HSRP Unicast Flapping

0

1、3750与7206之间为三层OSPF互联
2、29、37之间连接全为两层trunk
3、29-1到29-5都属于vlan2,并且block口在29之间
4、37之间设置HSRP,3750-1对于VLAN2来说是主的

问题:

1、在29上并未配置端口镜像,但能在29-5上能获得server 发给client的IP unicast包,而且目的地址均不同。只要29-5和29-2的端口只要开着,不论有没有业务,就会收到流量,而且很平均。

2、主要受影响的是2950-2和2950-5,都是跟3750-2连的,而且如果block端口在29之间,那么就会出现这个问题,如果把block端口定在上联口,那么就没有问题了。


解决问题:

The problem was a result of non-symmetric traffic patterns through the L3-switched network.

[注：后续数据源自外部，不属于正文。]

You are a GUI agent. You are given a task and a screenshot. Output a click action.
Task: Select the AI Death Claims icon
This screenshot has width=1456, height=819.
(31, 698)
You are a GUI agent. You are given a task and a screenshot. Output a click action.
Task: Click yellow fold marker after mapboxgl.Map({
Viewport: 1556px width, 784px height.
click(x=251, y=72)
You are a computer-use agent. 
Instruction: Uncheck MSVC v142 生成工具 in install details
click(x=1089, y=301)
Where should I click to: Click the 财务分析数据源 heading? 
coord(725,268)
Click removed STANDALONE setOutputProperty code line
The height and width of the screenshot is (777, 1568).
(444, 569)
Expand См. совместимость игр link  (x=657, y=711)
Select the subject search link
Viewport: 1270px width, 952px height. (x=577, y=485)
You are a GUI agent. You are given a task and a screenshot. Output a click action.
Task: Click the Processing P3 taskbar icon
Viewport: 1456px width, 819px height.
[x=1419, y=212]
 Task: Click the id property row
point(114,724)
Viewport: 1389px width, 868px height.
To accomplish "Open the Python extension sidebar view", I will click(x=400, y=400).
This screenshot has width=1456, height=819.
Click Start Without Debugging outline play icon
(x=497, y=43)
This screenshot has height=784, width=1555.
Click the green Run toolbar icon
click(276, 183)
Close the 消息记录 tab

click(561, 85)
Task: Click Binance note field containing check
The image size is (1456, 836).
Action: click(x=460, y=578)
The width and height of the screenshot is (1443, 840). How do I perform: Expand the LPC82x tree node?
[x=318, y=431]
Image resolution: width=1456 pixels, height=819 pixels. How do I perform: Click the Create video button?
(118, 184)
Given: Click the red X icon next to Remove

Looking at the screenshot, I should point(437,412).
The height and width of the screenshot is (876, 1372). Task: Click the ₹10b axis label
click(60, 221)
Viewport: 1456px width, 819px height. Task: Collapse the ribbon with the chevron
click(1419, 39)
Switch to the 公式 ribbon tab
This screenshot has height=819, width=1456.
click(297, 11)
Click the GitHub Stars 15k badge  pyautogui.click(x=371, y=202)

The traffic path is follow for send:
PC — >>> 2950-1 —>>> 3750-1 —>>> 7206-1 —>>>
Intranet Server

But the return traffic path may be:
Intranet Server —>>> 7206-2 —>>> 3750-2 —>>> 3750-1
—>>> 2950-1 —>>> PC

Because no traffic from PC to 37-2, so the mac will aging after 5 minutes, then the 3750-2 will flood, both 29-2 and 29-5 will be impacted. After the 3750-1 received the flood unicast, the 3750-1 have the 2950-1′ mac, but the 37-1 didn’t pronounce the mac to 37-2.

In addition, the arp aging is 4 hour, so only after 4 hour, the 37-2 will resend new arp broadcast, then the PC will response. So the 37-2 will received the PC’s mac. But alive time only 5 minutes. After 5 minutes, the mac will be cleared. Then 3750-2 flood, impact the 29-2 and 29-5.

There have three workaround:
——————————————————————————————
1 Decrease default arp timeout from 4 hours to below 5 minutes in vlan 2 of 37-2.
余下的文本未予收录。